# Supplied material:
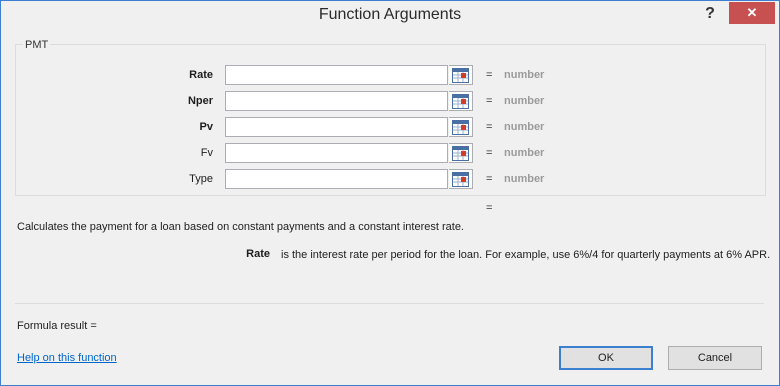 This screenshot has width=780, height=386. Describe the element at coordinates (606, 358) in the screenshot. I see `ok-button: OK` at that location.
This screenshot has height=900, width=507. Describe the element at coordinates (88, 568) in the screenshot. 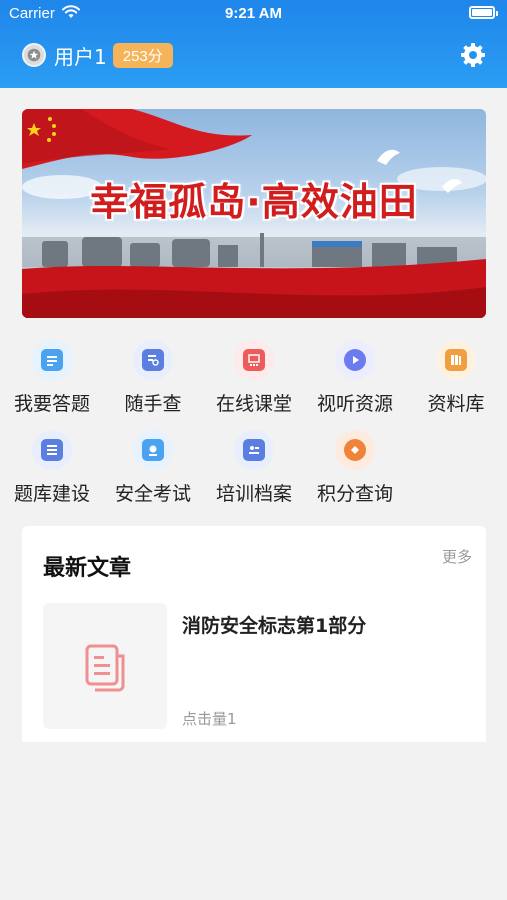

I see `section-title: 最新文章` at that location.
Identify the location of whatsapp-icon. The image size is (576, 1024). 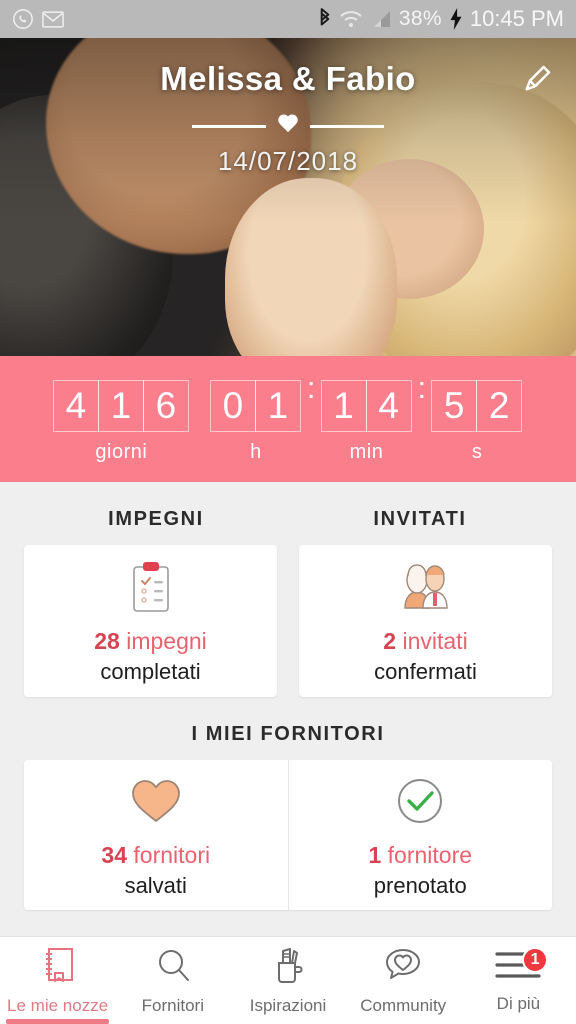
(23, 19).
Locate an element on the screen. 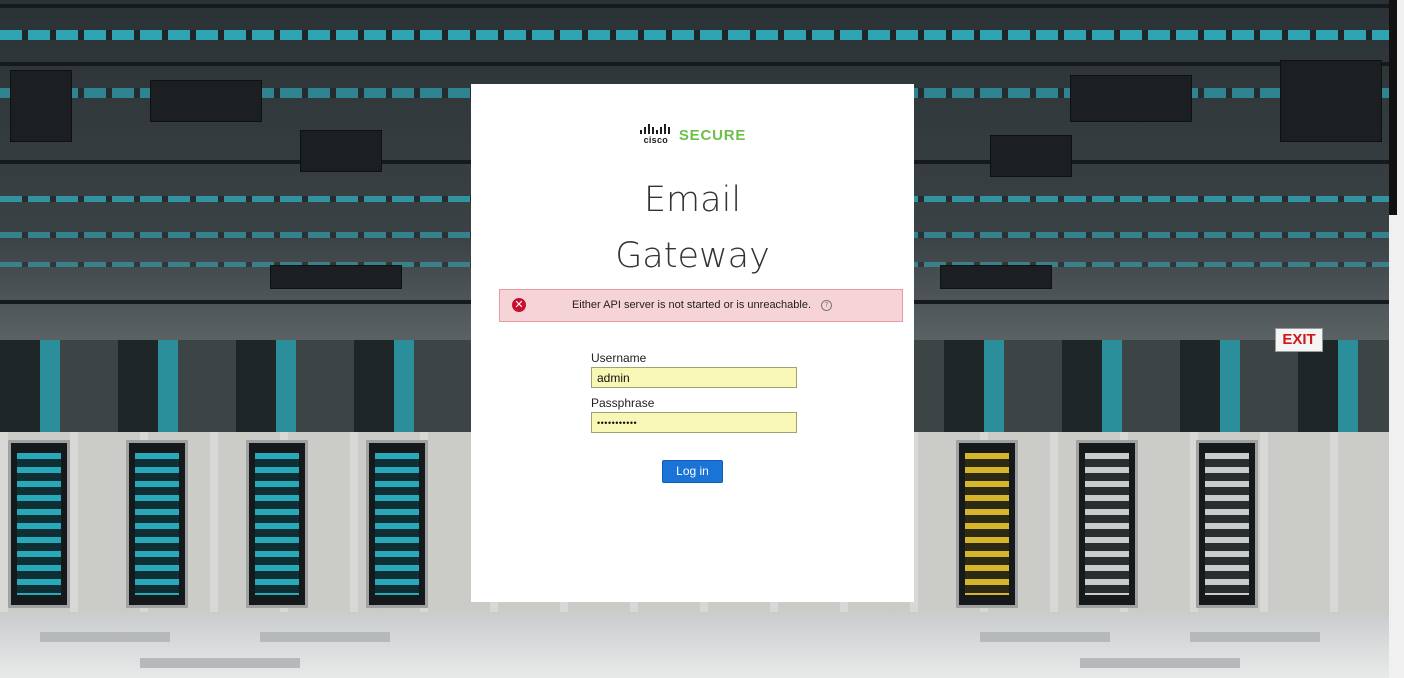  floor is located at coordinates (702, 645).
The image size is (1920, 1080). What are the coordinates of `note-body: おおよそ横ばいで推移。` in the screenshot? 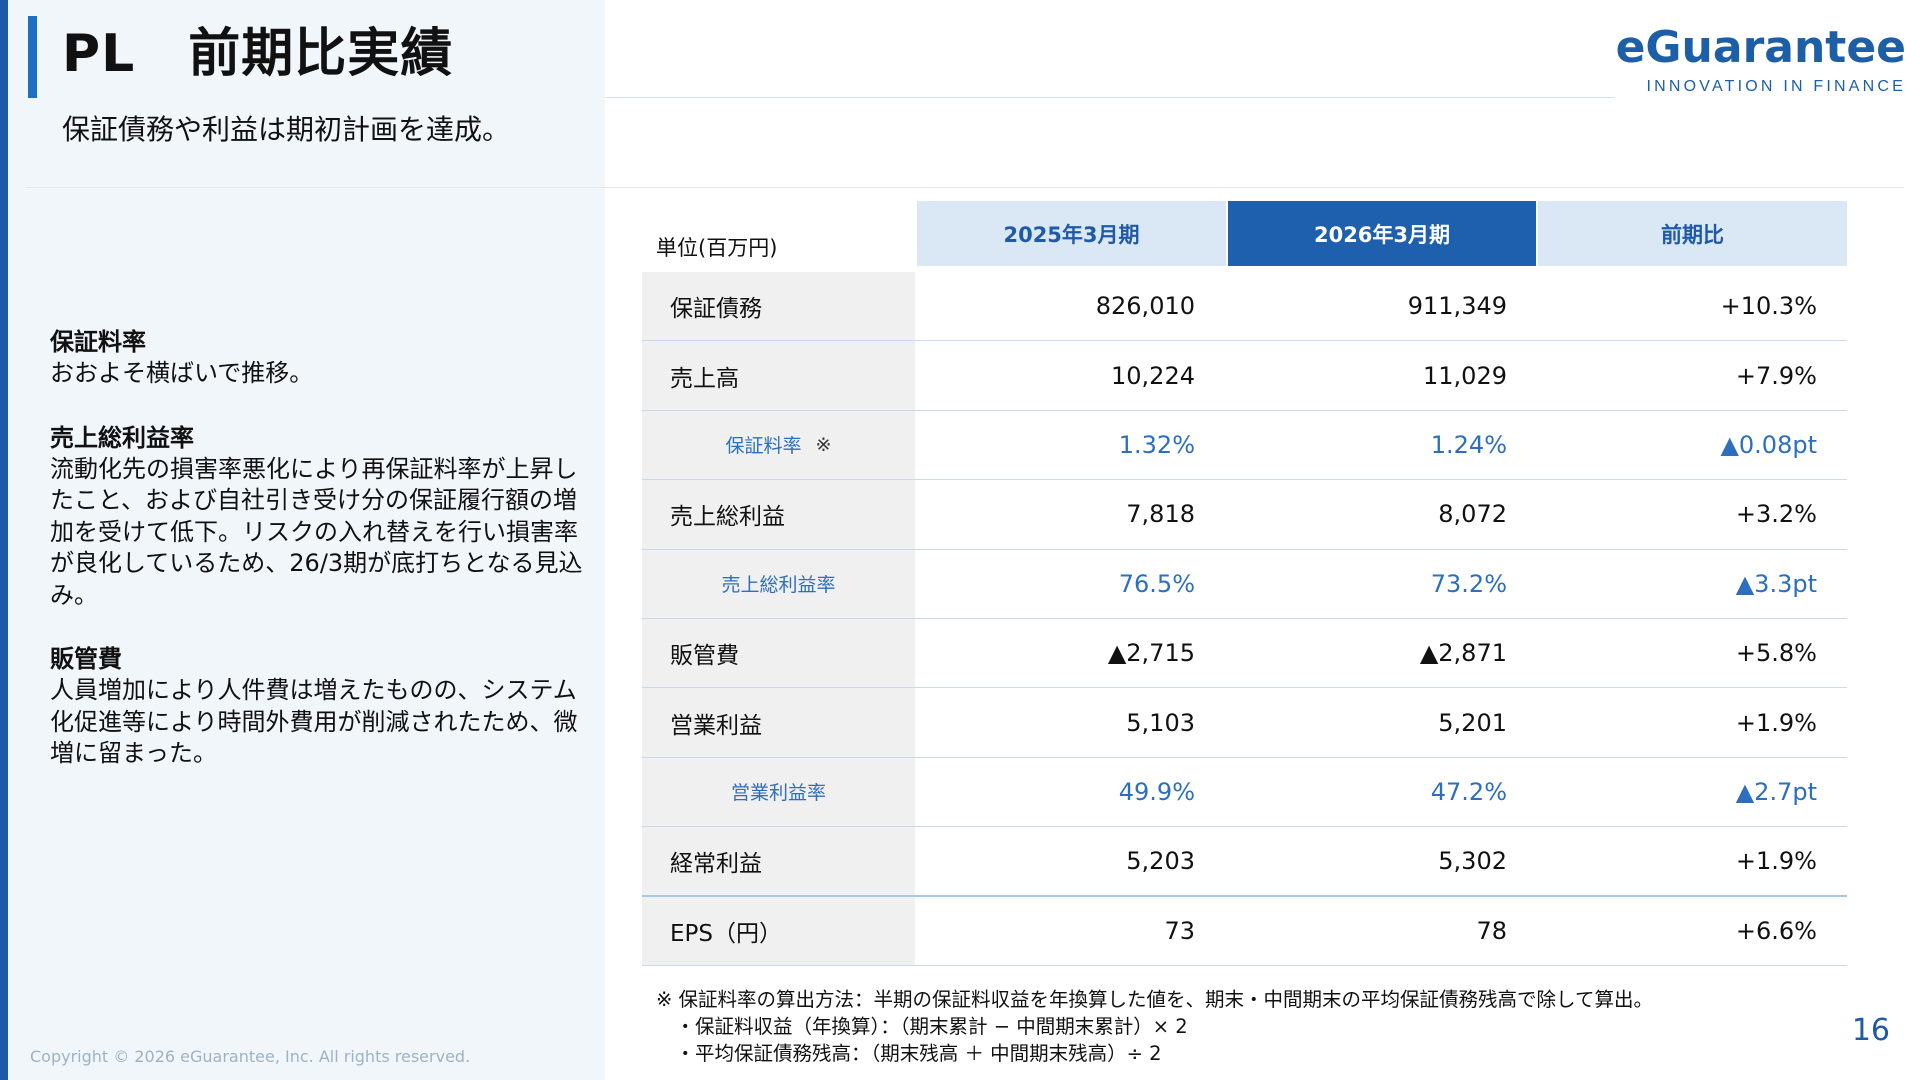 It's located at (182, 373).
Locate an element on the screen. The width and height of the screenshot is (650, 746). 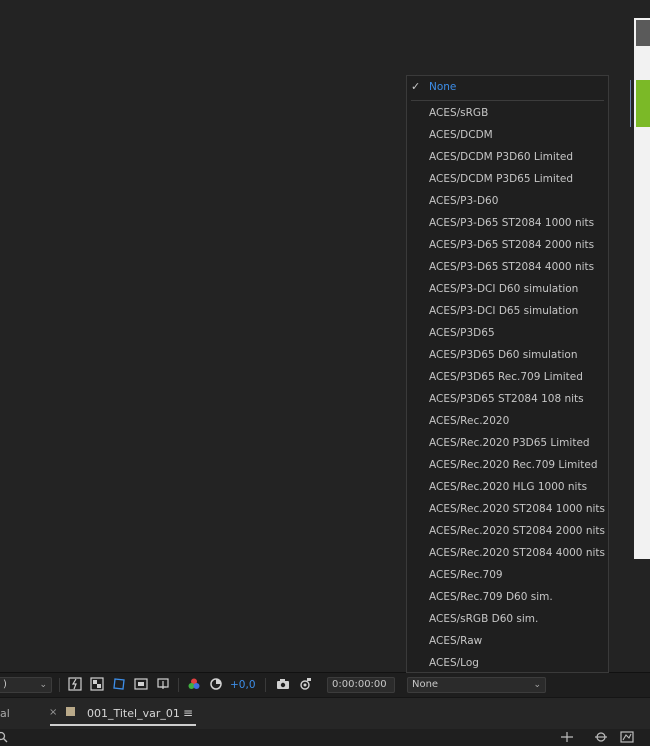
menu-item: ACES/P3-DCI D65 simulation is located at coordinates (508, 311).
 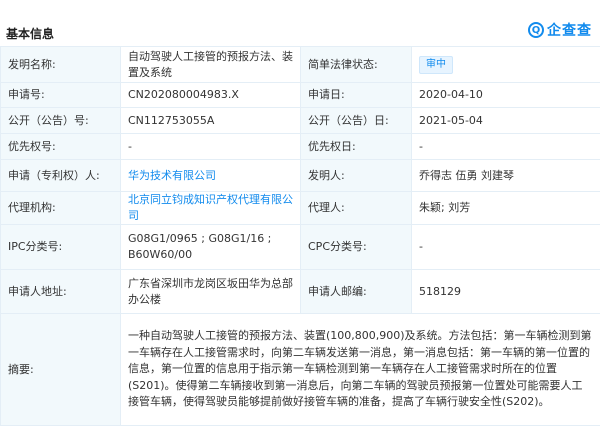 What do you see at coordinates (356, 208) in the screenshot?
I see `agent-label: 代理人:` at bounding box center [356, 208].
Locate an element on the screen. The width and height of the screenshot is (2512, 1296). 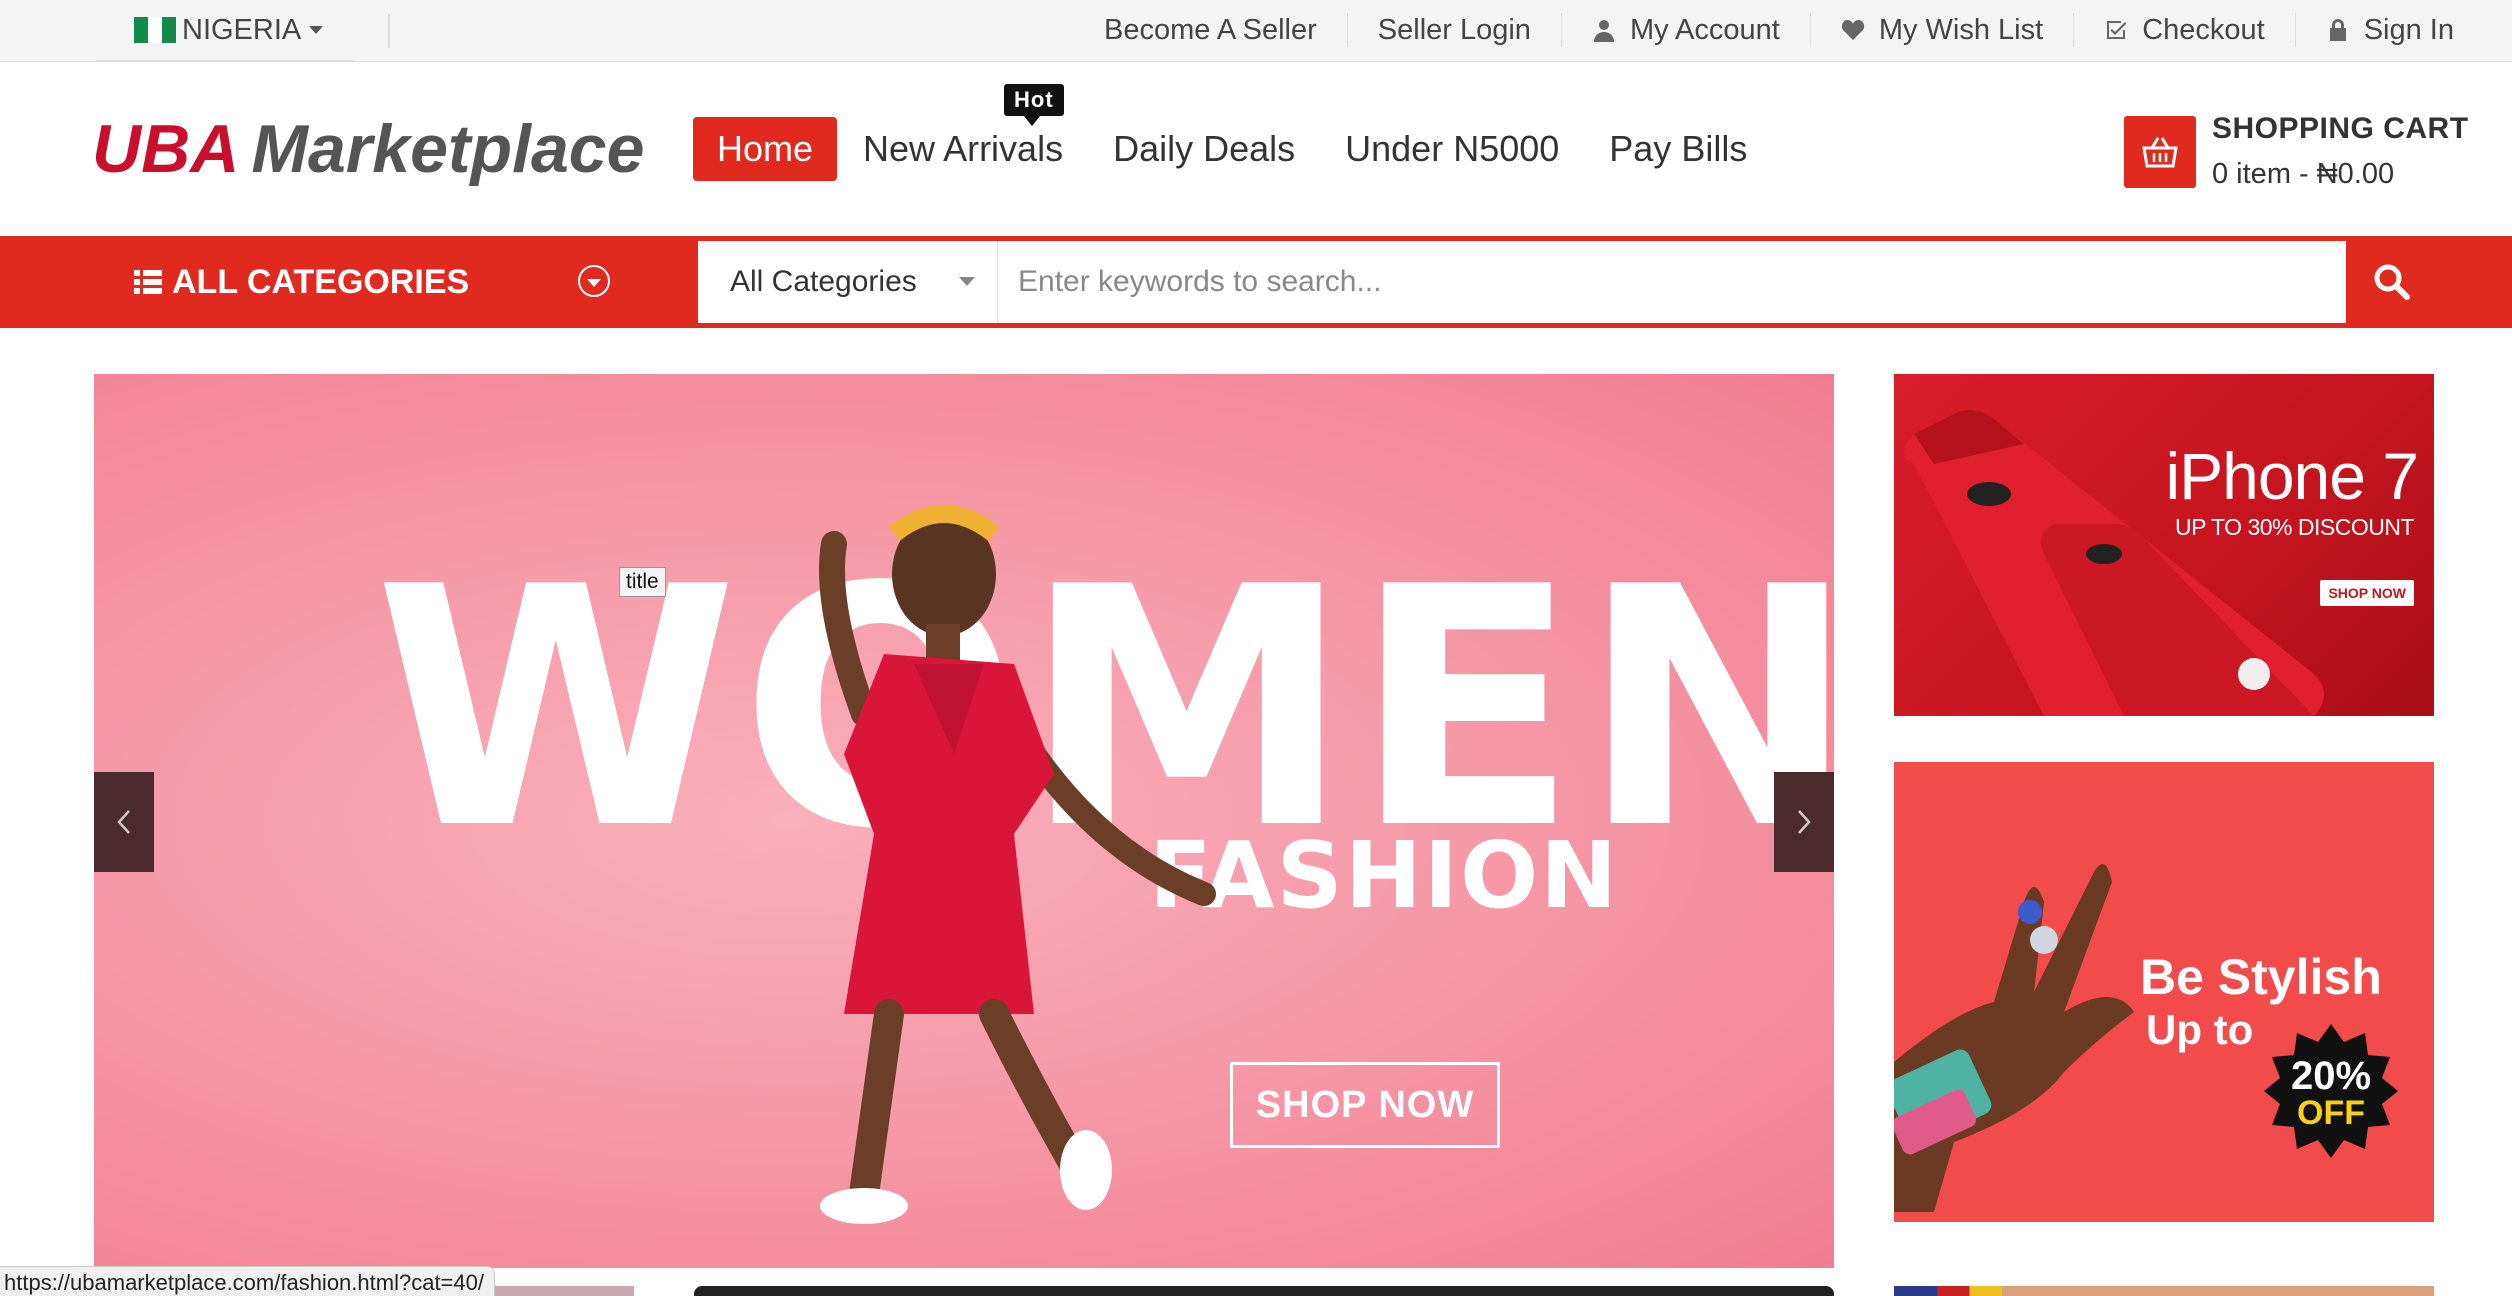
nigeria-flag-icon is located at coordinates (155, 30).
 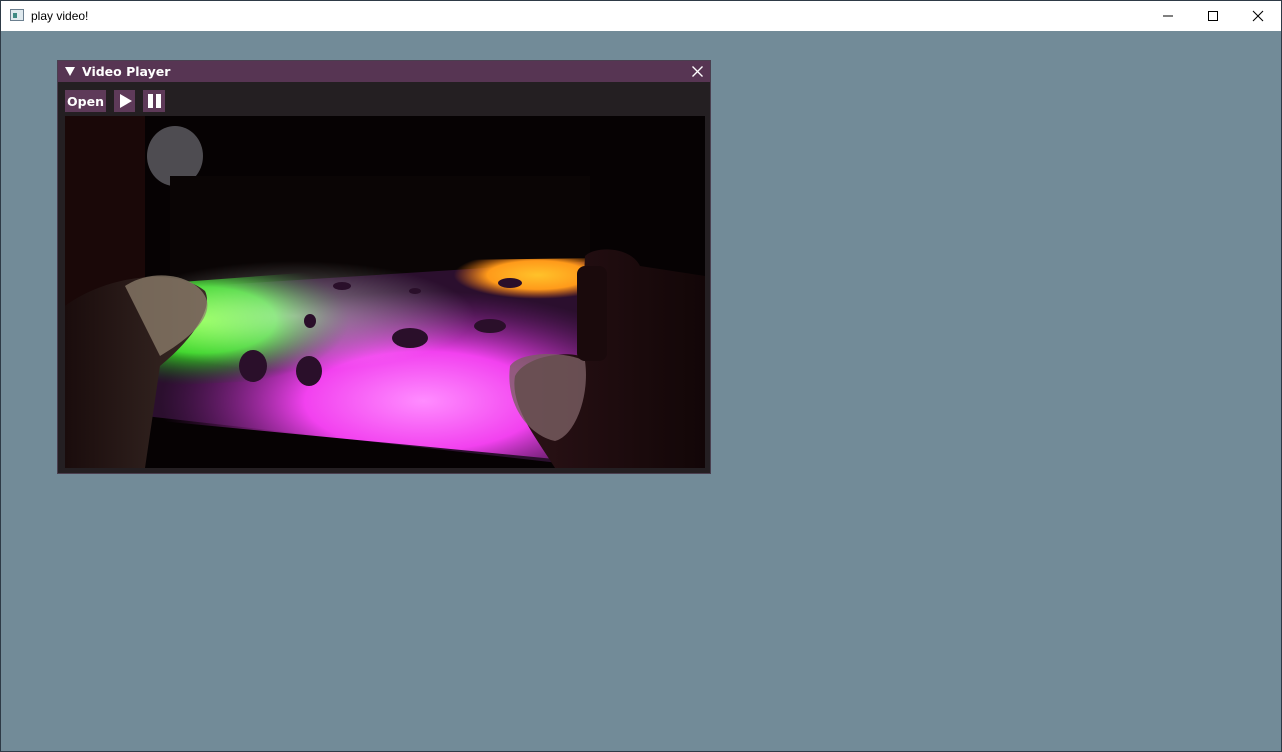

# Assignment:
Reproduce the material word for word, starting with the line that contains "is (2512, 1296)." and going on through the end of the material. Leave the pictures out of your answer.

# Response to the task:
Locate an element on the screen. The width and height of the screenshot is (2512, 1296). 
nigeria-flag-icon is located at coordinates (155, 30).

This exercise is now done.